Die Diagnose (19)

Katalia lehnte mit verschränkten Armen an der Wand und sah zu wie die Heilerin ihre Mutter, mit Hilfe der Sklavin, untersuchte.

Dafür hatten sie ihr das grünschwarze Gewand ausgezogen und die Doktorin inspizierte grade eine Stelle an der man, Katalias Meinung nach, keine fremde Frau zu inspizieren hatte.

,,Erinnert mich bitte, wie lange ist es nochmal her seit ihr krank geworden seid?"
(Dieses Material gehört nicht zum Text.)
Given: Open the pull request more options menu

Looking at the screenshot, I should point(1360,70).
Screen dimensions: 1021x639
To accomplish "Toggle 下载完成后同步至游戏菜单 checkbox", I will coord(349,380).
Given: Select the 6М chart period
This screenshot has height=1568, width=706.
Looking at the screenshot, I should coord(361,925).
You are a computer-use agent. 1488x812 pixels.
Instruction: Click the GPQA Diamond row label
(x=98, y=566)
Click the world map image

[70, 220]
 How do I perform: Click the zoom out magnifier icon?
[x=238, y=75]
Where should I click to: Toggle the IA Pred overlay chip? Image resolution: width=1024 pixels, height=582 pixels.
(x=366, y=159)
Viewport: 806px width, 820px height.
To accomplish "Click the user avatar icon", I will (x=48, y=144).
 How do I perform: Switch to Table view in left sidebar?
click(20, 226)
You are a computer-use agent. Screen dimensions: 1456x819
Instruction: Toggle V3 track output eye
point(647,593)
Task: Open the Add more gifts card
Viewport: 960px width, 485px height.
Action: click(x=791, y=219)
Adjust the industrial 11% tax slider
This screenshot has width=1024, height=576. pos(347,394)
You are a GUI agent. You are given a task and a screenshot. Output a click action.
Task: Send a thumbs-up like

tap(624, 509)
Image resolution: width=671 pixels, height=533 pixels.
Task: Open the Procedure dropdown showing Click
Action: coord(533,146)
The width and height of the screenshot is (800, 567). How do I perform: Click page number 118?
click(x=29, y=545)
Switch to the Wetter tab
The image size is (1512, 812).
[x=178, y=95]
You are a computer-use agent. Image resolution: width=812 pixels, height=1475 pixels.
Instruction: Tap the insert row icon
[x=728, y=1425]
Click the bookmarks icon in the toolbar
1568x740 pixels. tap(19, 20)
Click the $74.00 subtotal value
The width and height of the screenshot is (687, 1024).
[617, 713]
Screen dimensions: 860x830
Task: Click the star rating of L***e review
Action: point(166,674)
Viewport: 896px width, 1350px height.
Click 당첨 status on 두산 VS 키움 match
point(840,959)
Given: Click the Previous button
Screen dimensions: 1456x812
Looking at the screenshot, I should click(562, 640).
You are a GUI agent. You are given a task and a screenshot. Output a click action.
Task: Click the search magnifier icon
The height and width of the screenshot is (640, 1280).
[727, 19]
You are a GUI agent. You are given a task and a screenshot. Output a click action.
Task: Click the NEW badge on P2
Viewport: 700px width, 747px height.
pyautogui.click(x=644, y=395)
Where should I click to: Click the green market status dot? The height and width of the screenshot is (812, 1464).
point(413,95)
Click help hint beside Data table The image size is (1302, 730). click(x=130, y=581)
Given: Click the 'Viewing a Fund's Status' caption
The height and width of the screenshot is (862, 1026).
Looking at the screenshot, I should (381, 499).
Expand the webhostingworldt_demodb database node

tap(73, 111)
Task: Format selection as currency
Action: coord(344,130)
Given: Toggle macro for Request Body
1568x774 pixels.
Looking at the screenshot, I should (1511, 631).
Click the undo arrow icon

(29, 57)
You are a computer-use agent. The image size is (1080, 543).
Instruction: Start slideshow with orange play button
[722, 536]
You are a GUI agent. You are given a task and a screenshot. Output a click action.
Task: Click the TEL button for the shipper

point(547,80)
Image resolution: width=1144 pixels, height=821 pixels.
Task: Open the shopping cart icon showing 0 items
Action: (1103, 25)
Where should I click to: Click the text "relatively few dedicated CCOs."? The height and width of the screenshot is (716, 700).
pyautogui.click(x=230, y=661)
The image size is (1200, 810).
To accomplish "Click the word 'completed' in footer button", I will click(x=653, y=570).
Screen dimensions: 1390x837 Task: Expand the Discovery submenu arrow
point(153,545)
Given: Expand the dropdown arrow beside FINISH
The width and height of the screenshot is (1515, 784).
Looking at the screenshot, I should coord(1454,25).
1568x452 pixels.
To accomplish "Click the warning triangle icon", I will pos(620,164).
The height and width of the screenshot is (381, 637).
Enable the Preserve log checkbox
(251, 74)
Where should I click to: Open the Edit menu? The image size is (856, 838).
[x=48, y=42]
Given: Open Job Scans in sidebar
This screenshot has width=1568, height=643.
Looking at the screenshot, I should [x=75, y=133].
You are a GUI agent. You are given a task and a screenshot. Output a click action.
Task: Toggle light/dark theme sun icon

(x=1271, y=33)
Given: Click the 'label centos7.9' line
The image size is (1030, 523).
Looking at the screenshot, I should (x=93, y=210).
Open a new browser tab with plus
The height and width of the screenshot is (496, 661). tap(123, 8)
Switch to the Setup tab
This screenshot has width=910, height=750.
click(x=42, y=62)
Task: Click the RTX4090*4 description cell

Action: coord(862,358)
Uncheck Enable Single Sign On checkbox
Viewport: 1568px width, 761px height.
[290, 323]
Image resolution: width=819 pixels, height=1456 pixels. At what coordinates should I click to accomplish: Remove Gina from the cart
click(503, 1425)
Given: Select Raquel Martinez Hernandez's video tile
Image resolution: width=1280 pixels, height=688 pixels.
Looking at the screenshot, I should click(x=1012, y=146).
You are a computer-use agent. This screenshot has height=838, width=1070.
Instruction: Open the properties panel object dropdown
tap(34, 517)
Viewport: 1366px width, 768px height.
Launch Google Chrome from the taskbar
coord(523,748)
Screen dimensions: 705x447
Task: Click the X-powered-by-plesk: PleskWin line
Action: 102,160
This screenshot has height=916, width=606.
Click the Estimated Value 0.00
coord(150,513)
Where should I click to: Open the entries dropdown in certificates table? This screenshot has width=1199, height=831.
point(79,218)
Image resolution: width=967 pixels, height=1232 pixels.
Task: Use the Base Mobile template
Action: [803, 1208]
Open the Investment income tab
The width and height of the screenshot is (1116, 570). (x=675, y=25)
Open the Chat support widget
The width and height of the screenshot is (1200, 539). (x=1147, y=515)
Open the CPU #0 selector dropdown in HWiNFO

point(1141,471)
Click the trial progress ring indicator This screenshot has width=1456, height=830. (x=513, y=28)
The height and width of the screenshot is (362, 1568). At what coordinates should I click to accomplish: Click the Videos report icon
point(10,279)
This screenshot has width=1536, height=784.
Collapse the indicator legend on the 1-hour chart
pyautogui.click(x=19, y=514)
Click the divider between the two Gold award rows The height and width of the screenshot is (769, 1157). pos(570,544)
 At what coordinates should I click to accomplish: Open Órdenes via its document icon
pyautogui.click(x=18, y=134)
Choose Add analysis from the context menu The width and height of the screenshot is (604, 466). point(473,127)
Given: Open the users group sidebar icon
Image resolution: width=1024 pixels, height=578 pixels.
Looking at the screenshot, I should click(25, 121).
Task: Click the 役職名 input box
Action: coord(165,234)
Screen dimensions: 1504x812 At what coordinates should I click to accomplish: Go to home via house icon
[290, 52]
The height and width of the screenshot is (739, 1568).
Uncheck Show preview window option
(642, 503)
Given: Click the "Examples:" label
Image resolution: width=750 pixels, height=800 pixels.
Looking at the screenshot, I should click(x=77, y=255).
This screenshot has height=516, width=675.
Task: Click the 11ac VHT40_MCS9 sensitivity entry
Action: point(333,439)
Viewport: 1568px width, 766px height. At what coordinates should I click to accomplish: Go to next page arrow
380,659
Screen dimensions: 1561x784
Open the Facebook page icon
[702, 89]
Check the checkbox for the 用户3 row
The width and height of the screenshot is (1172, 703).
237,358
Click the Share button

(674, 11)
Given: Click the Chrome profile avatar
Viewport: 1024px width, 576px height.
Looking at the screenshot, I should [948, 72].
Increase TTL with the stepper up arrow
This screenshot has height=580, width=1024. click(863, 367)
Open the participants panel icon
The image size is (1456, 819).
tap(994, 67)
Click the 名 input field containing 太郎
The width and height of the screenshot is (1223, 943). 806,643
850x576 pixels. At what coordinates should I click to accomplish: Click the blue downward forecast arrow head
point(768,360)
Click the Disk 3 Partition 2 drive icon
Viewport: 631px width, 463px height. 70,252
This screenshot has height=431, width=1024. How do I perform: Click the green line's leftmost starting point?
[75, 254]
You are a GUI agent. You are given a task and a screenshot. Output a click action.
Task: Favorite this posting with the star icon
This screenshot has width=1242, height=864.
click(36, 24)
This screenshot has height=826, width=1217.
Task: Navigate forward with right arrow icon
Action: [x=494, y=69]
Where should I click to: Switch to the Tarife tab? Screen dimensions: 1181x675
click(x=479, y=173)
,,Etwa sechs Monate." Keuchte Katalias Mutter. Auf ihrer Stirn glänzten Schweißperlen, die ganze Prozedur war sehr anstrengend für sie.

,,Und es geschah nach einer Fehlgeburt korrekt?"

,,So ist es."

,,Mmh."

Ohne eine Miene zu verziehen legte die Doktorin das Werkzeug, welches sie in der Hand gehalten hatte, zur Seite und befahl ihrer Sklavin Katalias Mutter wieder anzukleiden.

,,Sagt, könnt ihr mir genaueres über diese Fehlgeburt erzählen? In der Akte, die mein Mann über sie führt steht sie sei sehr lang und problematisch verlaufen, ist das richtig?!"

Arina erschauderte. ,,Das ist wohl wahr! Ich kann mich nicht mehr an vieles erinnern, da ich immer wieder die Besinnung verlor, der Schmerz war zu abscheulich."

,,Wie weit vorangeschritten war die Schwangerschaft?"

,,Ich war im fünften Monat." Die Stimme von Katalias Mutter brach.

Katalia wusste, dass sie immer noch sehr um das Kind trauerte. Sie hatte es Milan nennen wollen, nach Katalias Vater. Wenn es ein Junge geworden wäre zumindest. Ein Mädchen hätte entweder Kawie oder Amischa heißen sollen.

Die, von Falten umrandeten, Augen der Doktorin schienen blind für die Trauer ihrer Patientin zu sein, sie fuhr fort Arina mit schmerzhaften Fragen zu löchern.

,,Waren sie während der Schwangerschaft von körperlicher Gesundheit?"

Mutter nickte nervös.

,,Haben sie ausreichend gegessen und getrunken und sich geschont?"

Arina wechselte einen unsicheren Blick mit ihrer Tochter.

,,Nun, ich habe es versucht." Sagte sie unsicher.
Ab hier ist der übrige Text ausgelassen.